Description of the task
Carry on the Spanner DML best-practices text from its last sentence.

Extract provided
::::::

Avoid using DML statements and mutations in the same transaction

Spanner buffers insertions, updates, and deletions performed using DML statements on the server-side, and the results are visible to subsequent SQL and DML statements within the same transaction. This behavior is different from the Mutation API, where Spanner buffers the mutations on the client-side and sends the mutations server-side as part of the commit operation. As a result, mutations in the commit request are not visible to SQL or DML statements within the same transaction.

Avoid using both DML statements and mutations in the same transaction. If you do use both in the same transaction, you need to account for the order of execution in your client library code. If a transaction contains both DML statements and mutations in the same request, Spanner executes the DML statements before the mutations.

For operations that are only supported using mutations, you might want to combine DML statements and mutations in the same transaction—for example, insert_or_update.

If you use both, the buffer writes only at the very end of the transaction.

Use the PENDING_COMMIT_TIMESTAMP function to write commit timestamps

GoogleSQL

You use the PENDING_COMMIT_TIMESTAMP function to write the commit timestamp in a DML statement. Spanner selects the commit timestamp when the transaction commits.

::::::

Source material
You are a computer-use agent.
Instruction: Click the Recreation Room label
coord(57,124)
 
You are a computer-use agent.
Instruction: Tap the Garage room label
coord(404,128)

::::::

Answer for the task
PostgreSQL

You use the SPANNER.PENDING_COMMIT_TIMESTAMP() function to write the commit timestamp in a DML statement. Spanner selects the commit timestamp when the transaction commits.

Partitioned DML and date and timestamp functions

Partitioned DML uses one or more transactions that might run and commit at different times. If you use the date or timestamp functions, the modified rows might contain different values.

Improve latency with Batch DML

To reduce latency, use batch DML to send multiple DML statements to Spanner within a single client-server round trip.

Batch DML can apply optimizations to groups of statements within a batch to enable faster and more efficient data updates.

  • Execute writes with a single request

    Spanner automatically optimizes contiguous groups of similar INSERT, UPDATE, or DELETE batched statements that have different parameter values, if they do not violate data dependencies.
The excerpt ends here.